= WHAT YOU SHOULD DO =
Pull out every row below and copy each line character for character.

Item location data
--*--
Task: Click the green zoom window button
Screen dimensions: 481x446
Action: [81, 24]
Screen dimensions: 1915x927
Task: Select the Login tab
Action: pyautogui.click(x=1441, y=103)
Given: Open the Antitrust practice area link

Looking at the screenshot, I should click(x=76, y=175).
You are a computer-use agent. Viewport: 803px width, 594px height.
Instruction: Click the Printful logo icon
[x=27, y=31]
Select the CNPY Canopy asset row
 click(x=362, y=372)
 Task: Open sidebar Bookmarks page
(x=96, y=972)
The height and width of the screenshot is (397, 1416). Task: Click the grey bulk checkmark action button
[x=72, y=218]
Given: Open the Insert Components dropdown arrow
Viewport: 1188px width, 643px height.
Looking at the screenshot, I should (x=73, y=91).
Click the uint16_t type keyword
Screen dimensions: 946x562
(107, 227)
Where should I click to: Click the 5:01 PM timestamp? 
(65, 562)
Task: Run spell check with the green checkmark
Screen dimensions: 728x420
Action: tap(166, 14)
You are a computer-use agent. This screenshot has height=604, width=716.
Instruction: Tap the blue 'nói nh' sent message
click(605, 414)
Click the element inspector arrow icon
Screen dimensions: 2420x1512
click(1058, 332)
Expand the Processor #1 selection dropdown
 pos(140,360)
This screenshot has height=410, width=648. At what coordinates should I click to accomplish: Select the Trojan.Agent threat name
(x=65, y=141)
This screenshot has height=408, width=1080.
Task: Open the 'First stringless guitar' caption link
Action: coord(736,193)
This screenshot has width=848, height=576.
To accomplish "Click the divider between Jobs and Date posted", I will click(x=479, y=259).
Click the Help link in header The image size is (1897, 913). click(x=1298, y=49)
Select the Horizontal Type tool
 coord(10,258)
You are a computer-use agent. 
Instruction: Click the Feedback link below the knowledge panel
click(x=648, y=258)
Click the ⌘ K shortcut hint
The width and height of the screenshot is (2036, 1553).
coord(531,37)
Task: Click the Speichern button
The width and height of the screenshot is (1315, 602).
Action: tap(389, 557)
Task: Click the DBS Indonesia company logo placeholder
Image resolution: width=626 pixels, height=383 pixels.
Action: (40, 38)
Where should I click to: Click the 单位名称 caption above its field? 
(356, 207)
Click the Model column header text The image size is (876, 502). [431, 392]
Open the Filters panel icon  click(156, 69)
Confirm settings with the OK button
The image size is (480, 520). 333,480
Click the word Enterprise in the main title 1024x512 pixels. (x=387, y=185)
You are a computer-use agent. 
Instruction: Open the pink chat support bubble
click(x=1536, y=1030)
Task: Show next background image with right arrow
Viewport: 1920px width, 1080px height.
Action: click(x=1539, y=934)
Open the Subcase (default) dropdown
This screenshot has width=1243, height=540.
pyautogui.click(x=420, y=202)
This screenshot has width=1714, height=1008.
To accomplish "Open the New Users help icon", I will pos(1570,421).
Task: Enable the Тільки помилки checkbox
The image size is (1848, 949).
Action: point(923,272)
--*--
= ANSWER TO THIS PROBLEM =
Task: Click the green zoom window button
Screen dimensions: 481x446
Action: [81, 24]
Screen dimensions: 1915x927
Task: Select the Login tab
Action: pyautogui.click(x=1441, y=103)
Given: Open the Antitrust practice area link

Looking at the screenshot, I should click(x=76, y=175).
You are a computer-use agent. Viewport: 803px width, 594px height.
Instruction: Click the Printful logo icon
[x=27, y=31]
Select the CNPY Canopy asset row
 click(x=362, y=372)
 Task: Open sidebar Bookmarks page
(x=96, y=972)
The height and width of the screenshot is (397, 1416). Task: Click the grey bulk checkmark action button
[x=72, y=218]
Given: Open the Insert Components dropdown arrow
Viewport: 1188px width, 643px height.
Looking at the screenshot, I should (x=73, y=91).
Click the uint16_t type keyword
Screen dimensions: 946x562
(107, 227)
Where should I click to: Click the 5:01 PM timestamp? 
(65, 562)
Task: Run spell check with the green checkmark
Screen dimensions: 728x420
Action: tap(166, 14)
You are a computer-use agent. This screenshot has height=604, width=716.
Instruction: Tap the blue 'nói nh' sent message
click(605, 414)
Click the element inspector arrow icon
Screen dimensions: 2420x1512
click(1058, 332)
Expand the Processor #1 selection dropdown
 pos(140,360)
This screenshot has height=410, width=648. At what coordinates should I click to accomplish: Select the Trojan.Agent threat name
(x=65, y=141)
This screenshot has height=408, width=1080.
Task: Open the 'First stringless guitar' caption link
Action: coord(736,193)
This screenshot has width=848, height=576.
To accomplish "Click the divider between Jobs and Date posted", I will click(x=479, y=259).
Click the Help link in header The image size is (1897, 913). click(x=1298, y=49)
Select the Horizontal Type tool
 coord(10,258)
You are a computer-use agent. 
Instruction: Click the Feedback link below the knowledge panel
click(x=648, y=258)
Click the ⌘ K shortcut hint
The width and height of the screenshot is (2036, 1553).
coord(531,37)
Task: Click the Speichern button
The width and height of the screenshot is (1315, 602).
Action: tap(389, 557)
Task: Click the DBS Indonesia company logo placeholder
Image resolution: width=626 pixels, height=383 pixels.
Action: (40, 38)
Where should I click to: Click the 单位名称 caption above its field? 
(356, 207)
Click the Model column header text The image size is (876, 502). [431, 392]
Open the Filters panel icon  click(156, 69)
Confirm settings with the OK button
The image size is (480, 520). 333,480
Click the word Enterprise in the main title 1024x512 pixels. (x=387, y=185)
You are a computer-use agent. 
Instruction: Open the pink chat support bubble
click(x=1536, y=1030)
Task: Show next background image with right arrow
Viewport: 1920px width, 1080px height.
Action: click(x=1539, y=934)
Open the Subcase (default) dropdown
This screenshot has width=1243, height=540.
pyautogui.click(x=420, y=202)
This screenshot has width=1714, height=1008.
To accomplish "Open the New Users help icon", I will pos(1570,421).
Task: Enable the Тільки помилки checkbox
The image size is (1848, 949).
Action: point(923,272)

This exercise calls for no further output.